Nesses tempos complicados tenho lido. Saramago. #leiamSaramago


Quando eu era jovem (já não sou mais jovem há tempos) minha mãe me dizia que uma hora o gás do ímpeto acaba. Dia desses confidenciei a um amigo (que também já não me parece ser amigo mais... é muita liquidez né Bauman?) que estava cansada de guerrear. Perguntei a ele: como faço para sair da batalha? A quem entrego minha rendição?
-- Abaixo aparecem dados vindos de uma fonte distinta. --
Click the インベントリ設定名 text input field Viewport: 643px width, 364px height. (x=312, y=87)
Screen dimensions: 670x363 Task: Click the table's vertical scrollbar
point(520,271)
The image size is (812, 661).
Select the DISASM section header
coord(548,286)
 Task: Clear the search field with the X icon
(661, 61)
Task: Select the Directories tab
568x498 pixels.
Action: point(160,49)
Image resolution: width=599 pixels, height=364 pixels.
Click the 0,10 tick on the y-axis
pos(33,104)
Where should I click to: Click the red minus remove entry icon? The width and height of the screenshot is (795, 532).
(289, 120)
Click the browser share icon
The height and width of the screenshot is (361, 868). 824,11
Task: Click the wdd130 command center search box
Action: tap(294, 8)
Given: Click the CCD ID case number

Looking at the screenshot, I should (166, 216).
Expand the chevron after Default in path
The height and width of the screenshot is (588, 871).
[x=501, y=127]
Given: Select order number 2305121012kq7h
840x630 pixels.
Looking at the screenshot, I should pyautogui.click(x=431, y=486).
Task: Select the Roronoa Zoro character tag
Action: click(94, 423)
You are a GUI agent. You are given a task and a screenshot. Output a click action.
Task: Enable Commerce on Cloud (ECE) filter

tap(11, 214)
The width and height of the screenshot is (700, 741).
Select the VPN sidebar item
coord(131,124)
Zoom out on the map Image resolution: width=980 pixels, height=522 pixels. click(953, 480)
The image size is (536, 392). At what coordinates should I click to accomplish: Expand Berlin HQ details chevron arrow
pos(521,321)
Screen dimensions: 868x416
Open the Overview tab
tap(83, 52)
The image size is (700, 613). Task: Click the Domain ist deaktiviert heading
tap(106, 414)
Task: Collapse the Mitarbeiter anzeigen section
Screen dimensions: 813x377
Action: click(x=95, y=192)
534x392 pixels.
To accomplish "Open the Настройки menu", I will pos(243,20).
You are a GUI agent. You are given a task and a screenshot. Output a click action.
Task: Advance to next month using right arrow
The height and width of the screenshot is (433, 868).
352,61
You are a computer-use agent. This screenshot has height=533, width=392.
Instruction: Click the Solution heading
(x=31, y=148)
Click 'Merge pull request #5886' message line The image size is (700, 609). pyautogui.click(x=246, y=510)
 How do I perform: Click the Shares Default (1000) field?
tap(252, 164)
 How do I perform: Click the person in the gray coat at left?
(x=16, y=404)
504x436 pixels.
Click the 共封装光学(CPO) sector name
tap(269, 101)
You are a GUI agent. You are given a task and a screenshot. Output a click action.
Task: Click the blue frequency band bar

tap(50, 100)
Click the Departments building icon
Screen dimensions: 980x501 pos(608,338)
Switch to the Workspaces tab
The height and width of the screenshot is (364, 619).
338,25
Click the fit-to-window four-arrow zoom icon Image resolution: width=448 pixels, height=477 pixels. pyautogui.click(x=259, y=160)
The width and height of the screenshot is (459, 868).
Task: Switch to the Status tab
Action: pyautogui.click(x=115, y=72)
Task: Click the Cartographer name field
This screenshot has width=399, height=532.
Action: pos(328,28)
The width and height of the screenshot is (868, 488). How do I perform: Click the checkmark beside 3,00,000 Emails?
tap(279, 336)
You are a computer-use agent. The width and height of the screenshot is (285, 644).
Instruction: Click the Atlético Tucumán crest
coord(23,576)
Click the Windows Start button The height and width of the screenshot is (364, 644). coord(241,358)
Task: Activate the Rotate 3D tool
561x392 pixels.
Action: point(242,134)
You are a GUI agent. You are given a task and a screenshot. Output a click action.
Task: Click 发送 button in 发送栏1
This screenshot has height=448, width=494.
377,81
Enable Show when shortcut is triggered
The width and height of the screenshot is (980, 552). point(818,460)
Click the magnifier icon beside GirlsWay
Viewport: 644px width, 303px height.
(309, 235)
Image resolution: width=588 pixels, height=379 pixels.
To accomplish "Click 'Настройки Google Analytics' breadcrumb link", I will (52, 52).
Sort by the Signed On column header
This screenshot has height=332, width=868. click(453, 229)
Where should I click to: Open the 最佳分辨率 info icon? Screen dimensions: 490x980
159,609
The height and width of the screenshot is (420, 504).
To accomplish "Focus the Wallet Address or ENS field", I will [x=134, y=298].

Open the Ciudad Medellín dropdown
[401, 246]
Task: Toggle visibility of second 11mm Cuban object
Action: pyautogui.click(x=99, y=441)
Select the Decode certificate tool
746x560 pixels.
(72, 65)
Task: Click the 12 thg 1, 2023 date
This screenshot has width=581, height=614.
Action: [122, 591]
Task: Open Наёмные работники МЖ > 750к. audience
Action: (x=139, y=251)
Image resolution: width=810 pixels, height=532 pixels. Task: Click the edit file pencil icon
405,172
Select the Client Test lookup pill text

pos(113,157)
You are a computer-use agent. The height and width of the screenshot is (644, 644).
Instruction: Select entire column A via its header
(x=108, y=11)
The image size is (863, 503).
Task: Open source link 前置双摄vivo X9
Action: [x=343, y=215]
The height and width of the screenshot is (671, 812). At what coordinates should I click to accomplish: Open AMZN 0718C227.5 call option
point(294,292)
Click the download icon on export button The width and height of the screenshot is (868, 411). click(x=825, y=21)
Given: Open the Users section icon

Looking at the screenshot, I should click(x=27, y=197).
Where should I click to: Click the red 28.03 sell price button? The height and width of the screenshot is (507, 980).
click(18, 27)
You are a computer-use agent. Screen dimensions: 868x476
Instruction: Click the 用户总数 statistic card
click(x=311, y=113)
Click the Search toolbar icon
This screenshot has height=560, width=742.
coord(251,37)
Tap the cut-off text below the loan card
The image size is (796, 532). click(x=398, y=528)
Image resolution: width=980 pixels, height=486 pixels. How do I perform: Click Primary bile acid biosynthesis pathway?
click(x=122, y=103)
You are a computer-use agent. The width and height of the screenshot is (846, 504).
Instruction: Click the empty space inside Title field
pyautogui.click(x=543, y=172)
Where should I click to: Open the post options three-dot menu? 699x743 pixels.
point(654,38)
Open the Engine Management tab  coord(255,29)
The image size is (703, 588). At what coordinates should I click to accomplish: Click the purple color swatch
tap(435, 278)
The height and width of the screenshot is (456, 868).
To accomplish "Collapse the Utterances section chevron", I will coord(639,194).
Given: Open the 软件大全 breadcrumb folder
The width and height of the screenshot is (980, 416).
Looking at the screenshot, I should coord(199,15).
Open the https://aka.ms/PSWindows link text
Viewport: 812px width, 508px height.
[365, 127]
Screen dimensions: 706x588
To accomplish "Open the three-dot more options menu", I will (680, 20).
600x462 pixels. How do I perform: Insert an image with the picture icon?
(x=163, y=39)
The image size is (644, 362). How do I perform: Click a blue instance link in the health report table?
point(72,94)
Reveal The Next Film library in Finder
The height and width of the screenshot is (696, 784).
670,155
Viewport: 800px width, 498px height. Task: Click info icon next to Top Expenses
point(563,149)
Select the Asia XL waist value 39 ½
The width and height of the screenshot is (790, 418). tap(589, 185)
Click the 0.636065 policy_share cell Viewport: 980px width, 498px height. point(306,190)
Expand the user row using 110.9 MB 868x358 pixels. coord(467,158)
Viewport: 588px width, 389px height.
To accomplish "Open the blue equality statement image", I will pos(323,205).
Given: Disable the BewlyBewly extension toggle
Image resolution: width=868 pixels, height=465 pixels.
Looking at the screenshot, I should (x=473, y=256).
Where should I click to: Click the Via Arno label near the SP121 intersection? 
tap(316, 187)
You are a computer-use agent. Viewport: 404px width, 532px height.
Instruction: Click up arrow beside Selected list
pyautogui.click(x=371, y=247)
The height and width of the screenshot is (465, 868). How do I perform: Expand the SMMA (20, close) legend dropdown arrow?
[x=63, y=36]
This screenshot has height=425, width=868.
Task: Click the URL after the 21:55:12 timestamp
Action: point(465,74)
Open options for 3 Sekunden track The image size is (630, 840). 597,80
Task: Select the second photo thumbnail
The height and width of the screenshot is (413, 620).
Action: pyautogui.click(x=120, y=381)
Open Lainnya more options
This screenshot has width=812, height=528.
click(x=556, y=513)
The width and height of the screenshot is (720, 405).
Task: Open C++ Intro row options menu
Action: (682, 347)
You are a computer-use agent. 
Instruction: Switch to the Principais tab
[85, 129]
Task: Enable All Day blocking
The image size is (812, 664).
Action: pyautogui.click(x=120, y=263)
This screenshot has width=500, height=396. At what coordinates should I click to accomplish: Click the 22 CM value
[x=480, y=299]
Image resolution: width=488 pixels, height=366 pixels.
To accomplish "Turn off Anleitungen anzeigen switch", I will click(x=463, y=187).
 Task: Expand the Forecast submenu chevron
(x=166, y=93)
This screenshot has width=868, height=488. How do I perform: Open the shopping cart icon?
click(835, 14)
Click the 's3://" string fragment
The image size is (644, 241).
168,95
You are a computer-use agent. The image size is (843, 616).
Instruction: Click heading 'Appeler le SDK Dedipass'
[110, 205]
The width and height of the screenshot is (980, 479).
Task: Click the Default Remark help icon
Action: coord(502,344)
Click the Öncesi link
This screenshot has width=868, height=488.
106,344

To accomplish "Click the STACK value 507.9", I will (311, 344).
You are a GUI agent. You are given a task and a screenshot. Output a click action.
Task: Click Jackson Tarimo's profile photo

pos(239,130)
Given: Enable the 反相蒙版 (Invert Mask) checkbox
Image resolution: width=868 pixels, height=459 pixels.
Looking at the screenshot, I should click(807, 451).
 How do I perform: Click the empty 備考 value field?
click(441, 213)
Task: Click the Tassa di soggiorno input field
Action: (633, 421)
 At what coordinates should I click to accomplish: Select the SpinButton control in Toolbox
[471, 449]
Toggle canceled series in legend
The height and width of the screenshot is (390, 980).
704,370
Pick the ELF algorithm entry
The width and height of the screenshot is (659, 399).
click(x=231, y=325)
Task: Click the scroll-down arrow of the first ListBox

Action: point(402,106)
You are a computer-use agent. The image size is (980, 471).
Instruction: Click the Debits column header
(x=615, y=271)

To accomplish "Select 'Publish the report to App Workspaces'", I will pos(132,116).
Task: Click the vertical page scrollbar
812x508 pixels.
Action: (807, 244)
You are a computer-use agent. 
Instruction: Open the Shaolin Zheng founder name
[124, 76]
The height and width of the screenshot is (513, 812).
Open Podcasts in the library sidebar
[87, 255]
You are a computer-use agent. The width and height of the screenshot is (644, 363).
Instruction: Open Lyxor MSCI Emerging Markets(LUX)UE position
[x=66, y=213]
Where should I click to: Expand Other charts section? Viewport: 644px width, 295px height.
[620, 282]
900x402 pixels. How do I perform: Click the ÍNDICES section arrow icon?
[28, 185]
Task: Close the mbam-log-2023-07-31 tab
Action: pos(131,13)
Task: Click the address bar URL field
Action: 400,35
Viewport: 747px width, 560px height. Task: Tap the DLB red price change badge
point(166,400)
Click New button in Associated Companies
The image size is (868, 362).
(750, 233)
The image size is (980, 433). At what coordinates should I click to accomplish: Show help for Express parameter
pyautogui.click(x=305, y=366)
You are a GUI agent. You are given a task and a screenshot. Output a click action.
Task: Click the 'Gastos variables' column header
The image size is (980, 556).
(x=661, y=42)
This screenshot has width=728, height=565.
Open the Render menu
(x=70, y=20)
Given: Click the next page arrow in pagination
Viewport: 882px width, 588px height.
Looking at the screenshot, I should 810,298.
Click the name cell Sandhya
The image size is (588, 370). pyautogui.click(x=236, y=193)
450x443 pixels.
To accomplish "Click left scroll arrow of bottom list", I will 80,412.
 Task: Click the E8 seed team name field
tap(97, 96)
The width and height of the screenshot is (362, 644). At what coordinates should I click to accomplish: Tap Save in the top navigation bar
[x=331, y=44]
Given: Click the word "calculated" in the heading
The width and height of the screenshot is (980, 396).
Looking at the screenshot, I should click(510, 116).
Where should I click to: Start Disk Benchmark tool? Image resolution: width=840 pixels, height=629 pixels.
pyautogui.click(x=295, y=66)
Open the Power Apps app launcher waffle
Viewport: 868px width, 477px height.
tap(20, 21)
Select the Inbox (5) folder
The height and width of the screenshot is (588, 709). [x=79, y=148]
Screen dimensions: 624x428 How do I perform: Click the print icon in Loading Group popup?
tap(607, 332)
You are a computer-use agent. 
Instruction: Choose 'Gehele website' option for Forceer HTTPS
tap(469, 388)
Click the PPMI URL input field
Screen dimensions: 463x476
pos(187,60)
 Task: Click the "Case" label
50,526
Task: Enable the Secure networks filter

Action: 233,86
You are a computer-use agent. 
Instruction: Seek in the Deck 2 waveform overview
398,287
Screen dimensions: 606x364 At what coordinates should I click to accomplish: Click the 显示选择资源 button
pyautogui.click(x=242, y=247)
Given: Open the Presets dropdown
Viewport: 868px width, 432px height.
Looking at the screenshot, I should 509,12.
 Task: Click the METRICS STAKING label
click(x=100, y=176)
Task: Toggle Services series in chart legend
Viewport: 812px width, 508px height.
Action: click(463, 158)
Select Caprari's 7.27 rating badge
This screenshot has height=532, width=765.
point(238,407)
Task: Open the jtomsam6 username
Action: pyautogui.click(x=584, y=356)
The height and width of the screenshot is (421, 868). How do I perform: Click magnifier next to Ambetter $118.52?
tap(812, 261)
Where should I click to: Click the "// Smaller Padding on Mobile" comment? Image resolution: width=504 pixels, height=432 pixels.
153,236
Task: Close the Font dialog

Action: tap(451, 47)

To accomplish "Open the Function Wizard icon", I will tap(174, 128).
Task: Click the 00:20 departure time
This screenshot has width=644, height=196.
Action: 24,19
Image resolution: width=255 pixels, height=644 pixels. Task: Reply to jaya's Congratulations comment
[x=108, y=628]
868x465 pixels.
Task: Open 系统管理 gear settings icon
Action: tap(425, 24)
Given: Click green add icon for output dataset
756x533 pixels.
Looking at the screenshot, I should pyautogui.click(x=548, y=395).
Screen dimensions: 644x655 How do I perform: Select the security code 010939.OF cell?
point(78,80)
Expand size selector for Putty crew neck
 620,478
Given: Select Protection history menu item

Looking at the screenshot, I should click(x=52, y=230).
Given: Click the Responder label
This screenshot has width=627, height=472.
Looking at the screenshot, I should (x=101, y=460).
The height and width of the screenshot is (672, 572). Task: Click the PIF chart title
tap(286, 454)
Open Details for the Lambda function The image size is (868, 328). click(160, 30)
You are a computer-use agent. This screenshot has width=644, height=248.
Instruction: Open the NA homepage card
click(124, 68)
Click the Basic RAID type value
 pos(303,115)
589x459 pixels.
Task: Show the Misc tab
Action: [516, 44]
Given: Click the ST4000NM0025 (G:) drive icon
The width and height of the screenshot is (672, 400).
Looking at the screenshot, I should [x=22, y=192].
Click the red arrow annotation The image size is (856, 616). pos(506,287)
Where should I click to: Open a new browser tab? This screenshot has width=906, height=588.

Então veio Saramago. Transcrevo abaixo o trecho do livro A Viagem do Elefante:


"As vacas têm história, tornou o comandante a perguntar, sorrindo, Esta, sim, foram doze dias e doze noites nuns montes da galiza, com frio, e chuva, e gelo, e lama, e pedras como navalhas, e mato como unhas, e breves intervalos de descanso, e mais combates e investidas, e uivos, e mugidos, a história de uma vaca que se perdeu nos campos com a sua cria de leite, e se viu rodeada de lobos durante doze dias e doze noites, e foi obrigada a defender-se e a defender o filho, numa longuíssima batalha, a agonia de viver no limiar da morte, um círculo de dentes, de goelas abertas, as arremetidas bruscas, as cornadas que não podiam falhar, de ter de lutar por si mesma e por um animalzinho que ainda não podia se valer, e também aqueles momentos em que o vitelo procurava as tetas da mãe, e sugava lentamente, enquanto os lobos se aproximavam, de espinhaço raso e orelhas aguçadas. Subhro respirou fundo e prosseguiu, Ao fim dos doze dias a vaca foi encontrada e salva, mais o vitelo, e foram levados em triunfo para a aldeia, porém o conto não vai acabar aqui, continuou por mais dois dias, ao fim dos quais, porque se tinha tornado brava, porque aprendera a defender-se ou sequer aproximar-se dela, a vaca foi morta, mataram-na, não os lobos que em doze dias vencera, mas os mesmos homens que a haviam salvo, talvez o próprio dono, incapaz de compreender que, tendo aprendido a lutar aquele antes conformado e pacífico animal não poderia parar nunca mais."


Quando li esse trecho do livro tomei um choque. Saramago falou comigo. Disse ao meu ouvido que quem vê ameaça em tudo acabará derrotado.


Mas eis que a literatura sempre aponta saídas. Não sei se acontece com vocês, mas meus livros conversam entre si. Algo como um Toy Story que se passa numa biblioteca e logo que fecho a porta eles criam vida e danam a tagarelar. Dessa vez Valter Hugo Mãe foi quem fez o contraponto: "Contar-se-ia para sempre que um homem fora condenado a meditar no fundo de um poço durante sete sóis e sete luas e que, apavorado com o escuro, se amigou do próprio medo. Sentindo-lhe carinho." Se Saramago desenhou o problema, esse trecho do livro Homens Imprudentemente Poéticos apontou uma saída.


Vamos seguindo em frente, amigando-nos dos nossos medos. No hoje. Porque Saramago também disse: "Cada segundo que passa é como uma porta que se abre para deixar entrar o que ainda não sucedeu (...) o futuro não é mais que o tempo de que o eterno presente se alimenta."Mas isso é outro livro e outra história.